Copy, from the entries below, each line where the word "chart" can be found.
──────── INPUT DATA
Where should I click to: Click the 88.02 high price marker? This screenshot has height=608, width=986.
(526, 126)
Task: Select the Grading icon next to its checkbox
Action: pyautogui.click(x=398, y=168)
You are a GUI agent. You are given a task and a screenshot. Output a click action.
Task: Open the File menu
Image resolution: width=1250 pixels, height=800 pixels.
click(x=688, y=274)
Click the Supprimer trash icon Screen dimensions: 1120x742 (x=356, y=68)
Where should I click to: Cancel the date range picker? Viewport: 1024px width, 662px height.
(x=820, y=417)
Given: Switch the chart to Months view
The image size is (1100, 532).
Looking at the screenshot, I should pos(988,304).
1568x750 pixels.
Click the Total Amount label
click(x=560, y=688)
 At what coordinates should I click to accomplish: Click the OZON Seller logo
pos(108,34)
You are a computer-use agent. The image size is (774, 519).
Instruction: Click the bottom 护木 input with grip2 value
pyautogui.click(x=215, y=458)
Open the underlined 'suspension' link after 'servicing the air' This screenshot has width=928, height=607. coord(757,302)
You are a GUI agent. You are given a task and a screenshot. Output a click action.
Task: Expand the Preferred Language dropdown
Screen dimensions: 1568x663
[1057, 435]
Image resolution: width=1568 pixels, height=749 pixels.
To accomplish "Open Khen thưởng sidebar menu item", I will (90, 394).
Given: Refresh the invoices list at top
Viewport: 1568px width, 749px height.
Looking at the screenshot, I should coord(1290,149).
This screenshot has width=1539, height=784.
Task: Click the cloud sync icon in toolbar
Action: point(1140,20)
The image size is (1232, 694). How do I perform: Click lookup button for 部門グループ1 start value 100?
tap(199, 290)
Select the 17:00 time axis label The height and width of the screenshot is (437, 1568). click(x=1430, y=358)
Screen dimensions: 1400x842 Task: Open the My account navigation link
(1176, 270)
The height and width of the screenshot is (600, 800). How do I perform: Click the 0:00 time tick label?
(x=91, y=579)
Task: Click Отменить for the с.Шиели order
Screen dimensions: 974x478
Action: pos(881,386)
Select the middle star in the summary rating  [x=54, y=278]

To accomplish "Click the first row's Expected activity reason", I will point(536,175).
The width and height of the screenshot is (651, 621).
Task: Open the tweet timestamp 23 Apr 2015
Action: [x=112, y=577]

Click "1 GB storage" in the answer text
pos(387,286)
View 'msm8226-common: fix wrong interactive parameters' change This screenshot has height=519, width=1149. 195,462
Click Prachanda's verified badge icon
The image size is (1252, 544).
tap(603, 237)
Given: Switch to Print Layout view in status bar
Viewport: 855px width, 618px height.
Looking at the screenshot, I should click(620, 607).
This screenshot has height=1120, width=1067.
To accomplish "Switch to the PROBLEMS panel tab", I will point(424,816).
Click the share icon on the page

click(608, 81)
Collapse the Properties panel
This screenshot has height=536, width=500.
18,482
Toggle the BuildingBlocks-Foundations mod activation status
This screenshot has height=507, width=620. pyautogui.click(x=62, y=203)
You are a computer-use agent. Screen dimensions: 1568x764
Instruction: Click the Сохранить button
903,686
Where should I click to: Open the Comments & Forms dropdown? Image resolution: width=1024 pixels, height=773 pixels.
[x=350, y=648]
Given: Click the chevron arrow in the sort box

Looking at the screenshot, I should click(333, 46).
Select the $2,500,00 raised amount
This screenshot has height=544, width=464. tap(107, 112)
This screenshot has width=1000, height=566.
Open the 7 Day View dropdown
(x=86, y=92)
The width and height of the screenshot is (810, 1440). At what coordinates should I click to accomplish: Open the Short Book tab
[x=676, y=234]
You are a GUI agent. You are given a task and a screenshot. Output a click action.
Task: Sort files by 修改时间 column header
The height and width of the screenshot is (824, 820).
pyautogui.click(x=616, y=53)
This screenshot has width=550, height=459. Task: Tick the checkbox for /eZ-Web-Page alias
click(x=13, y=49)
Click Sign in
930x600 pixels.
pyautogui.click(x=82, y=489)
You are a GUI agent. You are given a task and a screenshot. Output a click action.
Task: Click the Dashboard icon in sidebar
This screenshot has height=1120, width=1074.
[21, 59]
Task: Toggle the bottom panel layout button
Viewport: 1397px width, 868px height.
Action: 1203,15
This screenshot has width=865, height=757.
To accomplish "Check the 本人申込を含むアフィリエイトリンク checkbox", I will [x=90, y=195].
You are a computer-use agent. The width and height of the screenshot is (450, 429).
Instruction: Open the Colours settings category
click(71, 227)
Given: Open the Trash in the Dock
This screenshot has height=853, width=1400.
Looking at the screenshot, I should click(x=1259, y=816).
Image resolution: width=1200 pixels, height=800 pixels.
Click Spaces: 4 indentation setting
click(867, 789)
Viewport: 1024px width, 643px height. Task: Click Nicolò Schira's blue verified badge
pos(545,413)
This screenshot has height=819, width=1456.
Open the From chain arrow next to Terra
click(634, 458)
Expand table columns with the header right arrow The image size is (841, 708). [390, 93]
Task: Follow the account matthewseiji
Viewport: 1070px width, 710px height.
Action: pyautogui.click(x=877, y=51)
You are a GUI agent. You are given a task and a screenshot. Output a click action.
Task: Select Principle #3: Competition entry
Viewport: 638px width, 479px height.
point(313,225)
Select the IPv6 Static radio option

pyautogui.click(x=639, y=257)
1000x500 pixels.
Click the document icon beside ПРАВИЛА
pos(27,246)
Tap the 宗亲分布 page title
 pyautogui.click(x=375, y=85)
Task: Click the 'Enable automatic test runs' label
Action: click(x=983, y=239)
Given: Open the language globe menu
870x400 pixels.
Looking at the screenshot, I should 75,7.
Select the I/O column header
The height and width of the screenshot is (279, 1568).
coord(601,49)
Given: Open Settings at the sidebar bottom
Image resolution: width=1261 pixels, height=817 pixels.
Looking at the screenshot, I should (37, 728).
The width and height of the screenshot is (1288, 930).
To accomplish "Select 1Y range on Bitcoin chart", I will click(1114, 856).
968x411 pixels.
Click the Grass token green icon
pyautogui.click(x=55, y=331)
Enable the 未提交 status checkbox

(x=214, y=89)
────────────────
SOLUTION TO THE PROBLEM ::
Given: Switch the chart to Months view
To accomplish "Select 1Y range on Bitcoin chart", I will click(1114, 856).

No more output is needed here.